_EXTRACTED INFORMATION_
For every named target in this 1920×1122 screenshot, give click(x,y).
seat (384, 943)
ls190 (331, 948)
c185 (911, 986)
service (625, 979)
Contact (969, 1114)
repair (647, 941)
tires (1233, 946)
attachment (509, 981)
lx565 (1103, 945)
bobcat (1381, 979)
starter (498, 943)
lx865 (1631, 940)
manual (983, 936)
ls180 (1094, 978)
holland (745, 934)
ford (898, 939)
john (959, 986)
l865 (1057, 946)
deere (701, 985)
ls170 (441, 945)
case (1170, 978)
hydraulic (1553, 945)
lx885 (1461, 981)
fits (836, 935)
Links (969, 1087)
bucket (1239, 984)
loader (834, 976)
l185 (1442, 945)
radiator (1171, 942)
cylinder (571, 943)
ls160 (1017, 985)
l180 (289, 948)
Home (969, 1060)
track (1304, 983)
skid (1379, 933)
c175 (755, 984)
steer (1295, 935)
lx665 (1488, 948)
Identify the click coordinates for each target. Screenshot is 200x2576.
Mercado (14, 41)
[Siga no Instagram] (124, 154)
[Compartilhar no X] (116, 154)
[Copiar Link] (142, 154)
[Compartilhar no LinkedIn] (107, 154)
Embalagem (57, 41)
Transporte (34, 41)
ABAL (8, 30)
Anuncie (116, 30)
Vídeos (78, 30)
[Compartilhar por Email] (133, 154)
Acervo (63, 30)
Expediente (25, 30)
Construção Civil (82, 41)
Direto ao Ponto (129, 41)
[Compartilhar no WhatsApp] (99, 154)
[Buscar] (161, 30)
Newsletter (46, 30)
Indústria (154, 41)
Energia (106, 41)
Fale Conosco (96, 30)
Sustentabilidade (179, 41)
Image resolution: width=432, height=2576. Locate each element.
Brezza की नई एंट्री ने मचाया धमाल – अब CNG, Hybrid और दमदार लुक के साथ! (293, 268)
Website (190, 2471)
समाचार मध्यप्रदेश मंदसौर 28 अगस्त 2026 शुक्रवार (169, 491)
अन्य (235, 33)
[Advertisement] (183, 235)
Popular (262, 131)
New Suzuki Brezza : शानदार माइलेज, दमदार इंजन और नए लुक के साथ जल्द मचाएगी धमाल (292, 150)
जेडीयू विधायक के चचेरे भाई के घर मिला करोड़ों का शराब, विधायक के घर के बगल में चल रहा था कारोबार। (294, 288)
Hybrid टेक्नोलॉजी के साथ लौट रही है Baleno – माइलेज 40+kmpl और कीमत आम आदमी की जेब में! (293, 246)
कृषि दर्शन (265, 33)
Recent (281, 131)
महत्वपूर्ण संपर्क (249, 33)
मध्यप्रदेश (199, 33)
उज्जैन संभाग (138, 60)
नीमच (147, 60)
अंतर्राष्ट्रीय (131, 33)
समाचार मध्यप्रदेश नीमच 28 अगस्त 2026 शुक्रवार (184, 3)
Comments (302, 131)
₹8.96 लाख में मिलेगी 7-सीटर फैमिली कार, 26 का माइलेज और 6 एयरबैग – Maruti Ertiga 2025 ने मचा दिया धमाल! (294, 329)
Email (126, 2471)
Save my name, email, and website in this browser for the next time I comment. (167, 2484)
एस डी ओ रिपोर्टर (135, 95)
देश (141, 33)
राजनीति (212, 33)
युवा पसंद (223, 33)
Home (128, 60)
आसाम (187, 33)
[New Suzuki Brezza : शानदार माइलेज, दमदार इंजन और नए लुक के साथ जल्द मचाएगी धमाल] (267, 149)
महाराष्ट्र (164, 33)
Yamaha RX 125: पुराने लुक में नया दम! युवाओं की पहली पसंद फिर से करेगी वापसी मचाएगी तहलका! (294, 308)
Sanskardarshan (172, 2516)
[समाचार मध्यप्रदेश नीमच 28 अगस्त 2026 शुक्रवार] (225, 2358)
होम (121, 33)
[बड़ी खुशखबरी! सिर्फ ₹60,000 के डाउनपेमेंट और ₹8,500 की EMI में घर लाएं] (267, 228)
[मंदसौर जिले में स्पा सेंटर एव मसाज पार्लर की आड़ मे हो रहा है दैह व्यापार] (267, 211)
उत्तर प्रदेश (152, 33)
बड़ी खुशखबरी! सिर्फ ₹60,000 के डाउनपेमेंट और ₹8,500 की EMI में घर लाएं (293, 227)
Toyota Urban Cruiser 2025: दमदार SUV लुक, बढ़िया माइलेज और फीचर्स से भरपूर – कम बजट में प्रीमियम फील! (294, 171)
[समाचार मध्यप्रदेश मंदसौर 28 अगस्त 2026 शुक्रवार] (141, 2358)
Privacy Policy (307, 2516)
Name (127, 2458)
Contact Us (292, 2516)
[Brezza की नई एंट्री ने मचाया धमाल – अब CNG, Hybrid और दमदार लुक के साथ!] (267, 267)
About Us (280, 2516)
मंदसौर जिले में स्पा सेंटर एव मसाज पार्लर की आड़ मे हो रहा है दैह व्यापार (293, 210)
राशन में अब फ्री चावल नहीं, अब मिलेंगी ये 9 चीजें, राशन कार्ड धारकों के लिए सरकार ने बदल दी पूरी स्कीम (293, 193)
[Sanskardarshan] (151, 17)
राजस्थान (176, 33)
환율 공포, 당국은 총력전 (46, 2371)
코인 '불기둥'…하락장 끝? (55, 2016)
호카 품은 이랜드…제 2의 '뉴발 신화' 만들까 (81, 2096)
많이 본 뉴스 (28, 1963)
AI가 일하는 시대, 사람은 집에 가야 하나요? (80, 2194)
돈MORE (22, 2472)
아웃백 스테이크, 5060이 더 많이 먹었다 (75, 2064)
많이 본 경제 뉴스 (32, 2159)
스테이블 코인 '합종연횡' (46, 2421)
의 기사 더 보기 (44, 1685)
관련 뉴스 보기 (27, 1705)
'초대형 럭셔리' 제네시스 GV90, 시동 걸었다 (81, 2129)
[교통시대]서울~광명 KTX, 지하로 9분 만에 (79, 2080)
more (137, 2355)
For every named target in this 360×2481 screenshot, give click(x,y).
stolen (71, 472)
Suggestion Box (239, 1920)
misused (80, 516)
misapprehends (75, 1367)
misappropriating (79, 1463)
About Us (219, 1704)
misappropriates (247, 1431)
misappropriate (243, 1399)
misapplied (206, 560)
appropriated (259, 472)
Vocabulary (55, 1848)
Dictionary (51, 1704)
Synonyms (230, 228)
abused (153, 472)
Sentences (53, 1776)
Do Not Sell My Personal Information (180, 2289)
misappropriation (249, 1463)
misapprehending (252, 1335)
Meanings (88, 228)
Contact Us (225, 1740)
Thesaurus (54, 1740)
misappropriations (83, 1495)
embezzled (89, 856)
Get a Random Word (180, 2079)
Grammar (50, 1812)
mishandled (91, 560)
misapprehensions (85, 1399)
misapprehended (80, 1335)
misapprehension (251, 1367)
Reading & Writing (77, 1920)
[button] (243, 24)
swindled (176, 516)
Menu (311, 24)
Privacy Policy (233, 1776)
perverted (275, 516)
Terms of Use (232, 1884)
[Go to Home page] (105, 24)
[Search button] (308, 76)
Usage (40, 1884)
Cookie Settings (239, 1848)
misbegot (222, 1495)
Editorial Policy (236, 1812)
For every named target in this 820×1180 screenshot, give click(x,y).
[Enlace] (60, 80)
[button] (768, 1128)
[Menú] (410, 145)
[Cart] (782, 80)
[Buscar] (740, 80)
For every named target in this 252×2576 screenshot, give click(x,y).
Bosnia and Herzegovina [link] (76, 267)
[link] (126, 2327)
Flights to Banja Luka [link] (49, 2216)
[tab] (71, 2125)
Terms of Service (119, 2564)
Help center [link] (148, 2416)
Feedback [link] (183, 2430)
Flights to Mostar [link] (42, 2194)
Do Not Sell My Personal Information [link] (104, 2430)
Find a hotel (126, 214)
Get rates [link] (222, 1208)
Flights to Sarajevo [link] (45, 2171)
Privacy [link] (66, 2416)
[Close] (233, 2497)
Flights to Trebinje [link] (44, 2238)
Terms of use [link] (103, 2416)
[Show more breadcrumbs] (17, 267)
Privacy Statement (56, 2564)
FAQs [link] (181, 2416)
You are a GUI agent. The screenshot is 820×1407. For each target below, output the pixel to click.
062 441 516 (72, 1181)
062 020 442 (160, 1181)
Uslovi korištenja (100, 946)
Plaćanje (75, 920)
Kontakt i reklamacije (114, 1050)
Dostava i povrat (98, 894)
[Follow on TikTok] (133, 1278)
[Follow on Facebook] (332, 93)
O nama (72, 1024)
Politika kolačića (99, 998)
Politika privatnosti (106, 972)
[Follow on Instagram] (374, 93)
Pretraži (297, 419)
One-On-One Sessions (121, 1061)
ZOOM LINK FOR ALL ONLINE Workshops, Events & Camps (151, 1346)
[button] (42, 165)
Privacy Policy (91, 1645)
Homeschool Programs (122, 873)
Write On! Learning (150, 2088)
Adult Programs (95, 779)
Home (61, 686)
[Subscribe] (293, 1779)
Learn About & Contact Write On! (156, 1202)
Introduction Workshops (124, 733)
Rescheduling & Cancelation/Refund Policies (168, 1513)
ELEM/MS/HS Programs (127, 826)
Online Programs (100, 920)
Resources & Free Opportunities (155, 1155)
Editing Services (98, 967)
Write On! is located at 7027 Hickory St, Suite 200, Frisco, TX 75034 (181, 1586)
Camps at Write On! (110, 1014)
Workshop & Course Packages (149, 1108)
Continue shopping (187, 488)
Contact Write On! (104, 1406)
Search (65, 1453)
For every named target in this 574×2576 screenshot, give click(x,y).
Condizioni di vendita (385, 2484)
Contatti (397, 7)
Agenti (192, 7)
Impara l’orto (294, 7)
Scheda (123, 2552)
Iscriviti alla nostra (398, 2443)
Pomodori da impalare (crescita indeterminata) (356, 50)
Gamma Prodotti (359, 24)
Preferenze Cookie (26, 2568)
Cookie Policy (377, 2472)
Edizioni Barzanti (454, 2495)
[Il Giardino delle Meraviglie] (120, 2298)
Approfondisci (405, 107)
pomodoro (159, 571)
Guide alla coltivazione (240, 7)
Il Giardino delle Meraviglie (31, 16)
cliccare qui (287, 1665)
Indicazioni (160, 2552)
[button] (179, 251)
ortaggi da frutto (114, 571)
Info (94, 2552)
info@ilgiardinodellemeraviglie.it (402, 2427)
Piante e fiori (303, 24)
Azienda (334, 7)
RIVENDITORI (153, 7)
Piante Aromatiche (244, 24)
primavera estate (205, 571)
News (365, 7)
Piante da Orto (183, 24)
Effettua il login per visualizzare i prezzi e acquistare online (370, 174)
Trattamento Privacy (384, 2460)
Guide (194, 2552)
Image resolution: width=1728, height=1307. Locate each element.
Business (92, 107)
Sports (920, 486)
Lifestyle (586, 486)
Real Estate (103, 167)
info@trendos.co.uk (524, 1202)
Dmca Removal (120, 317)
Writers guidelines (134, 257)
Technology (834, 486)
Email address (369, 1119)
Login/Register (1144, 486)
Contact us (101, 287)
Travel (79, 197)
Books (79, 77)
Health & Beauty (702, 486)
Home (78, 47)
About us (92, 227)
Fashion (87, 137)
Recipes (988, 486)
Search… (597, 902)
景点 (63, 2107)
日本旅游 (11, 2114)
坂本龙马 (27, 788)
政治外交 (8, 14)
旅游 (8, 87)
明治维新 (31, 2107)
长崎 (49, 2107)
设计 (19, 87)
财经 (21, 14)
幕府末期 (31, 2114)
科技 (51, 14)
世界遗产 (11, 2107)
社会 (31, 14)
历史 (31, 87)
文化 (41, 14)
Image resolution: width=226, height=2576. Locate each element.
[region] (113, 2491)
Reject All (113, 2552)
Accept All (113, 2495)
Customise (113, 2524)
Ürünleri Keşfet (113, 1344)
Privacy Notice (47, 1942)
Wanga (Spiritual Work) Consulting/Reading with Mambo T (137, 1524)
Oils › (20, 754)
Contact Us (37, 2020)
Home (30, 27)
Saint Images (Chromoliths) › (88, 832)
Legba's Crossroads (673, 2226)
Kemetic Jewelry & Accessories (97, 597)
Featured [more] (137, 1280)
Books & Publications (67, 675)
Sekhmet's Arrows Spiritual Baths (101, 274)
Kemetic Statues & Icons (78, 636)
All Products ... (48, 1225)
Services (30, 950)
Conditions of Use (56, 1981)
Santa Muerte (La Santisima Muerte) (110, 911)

_WORK INSTRUCTIONS_
Copy only this part of the entries above: the line with "062 020 442 (160, 1181)", the line with "[Follow on Instagram] (374, 93)", and the lines between, all exactly as written.

_RESPONSE FOR THIS EXERCISE_
062 020 442 (160, 1181)
Uslovi korištenja (100, 946)
Plaćanje (75, 920)
Kontakt i reklamacije (114, 1050)
Dostava i povrat (98, 894)
[Follow on TikTok] (133, 1278)
[Follow on Facebook] (332, 93)
O nama (72, 1024)
Politika kolačića (99, 998)
Politika privatnosti (106, 972)
[Follow on Instagram] (374, 93)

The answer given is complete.